:: Work task ::
Rewrite the entries from the first line through the line containing "The width and", putting "screen capture" wherever "screenshot" appears and keeping everything else the same.

__________________________________________________

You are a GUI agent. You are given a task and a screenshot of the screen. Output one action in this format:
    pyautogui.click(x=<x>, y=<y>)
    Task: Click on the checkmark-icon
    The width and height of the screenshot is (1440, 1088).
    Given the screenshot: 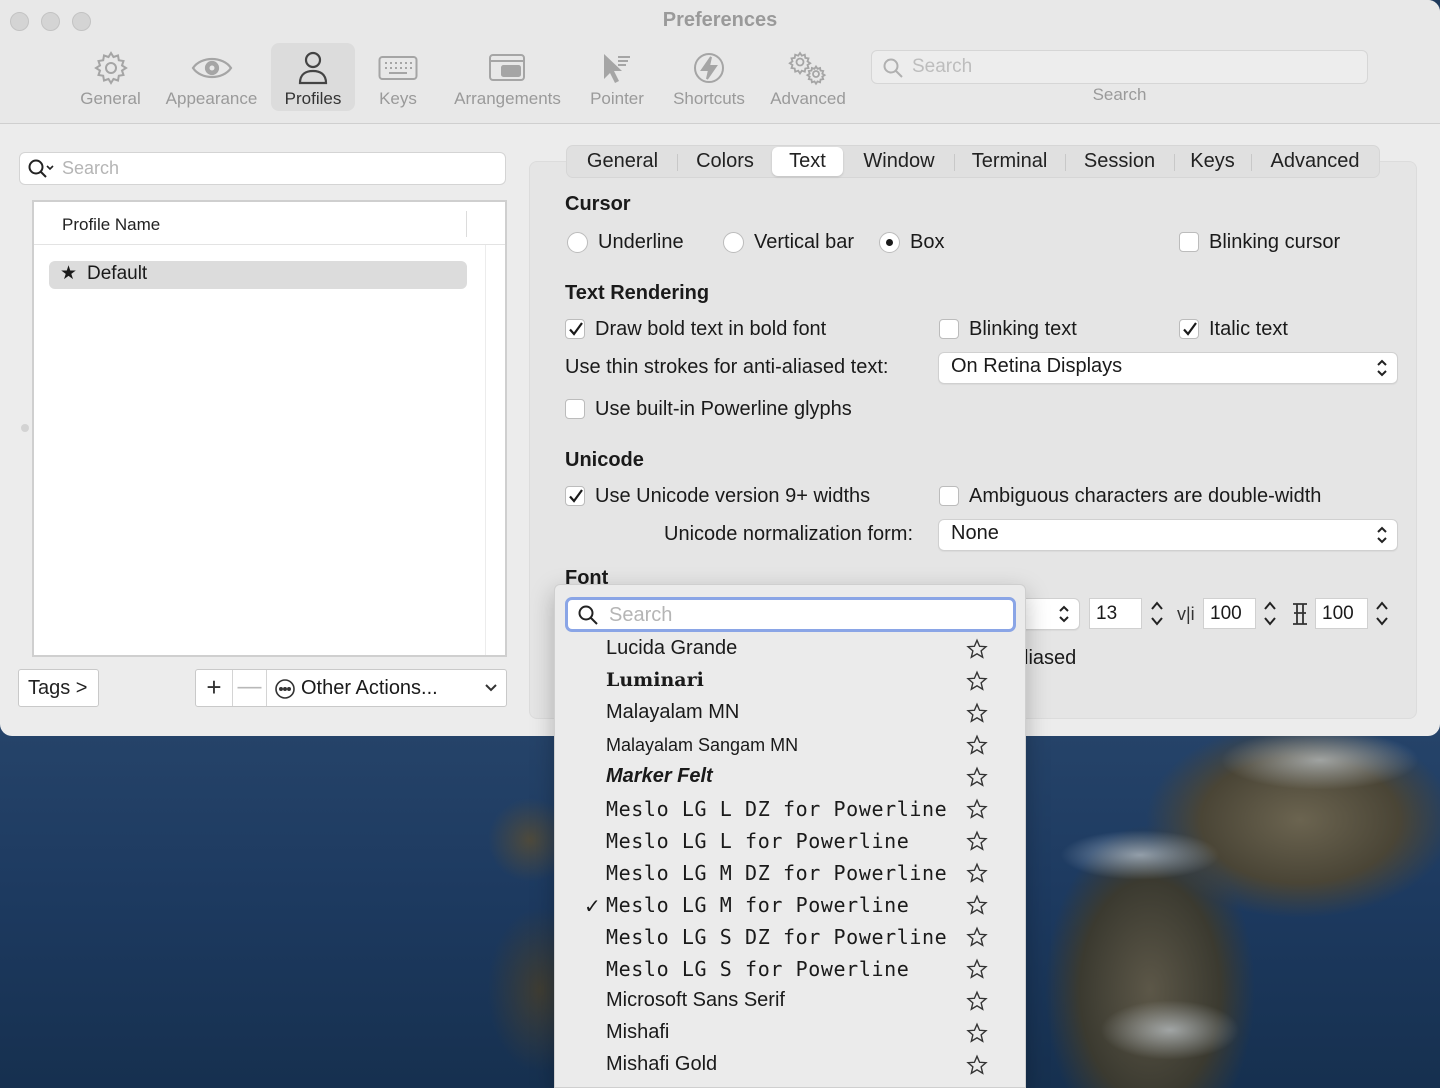 What is the action you would take?
    pyautogui.click(x=576, y=329)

__________________________________________________

:: Expected answer ::
You are a GUI agent. You are given a task and a screen capture of the screen. Output one action in this format:
    pyautogui.click(x=<x>, y=<y>)
    Task: Click on the checkmark-icon
    The width and height of the screen capture is (1440, 1088).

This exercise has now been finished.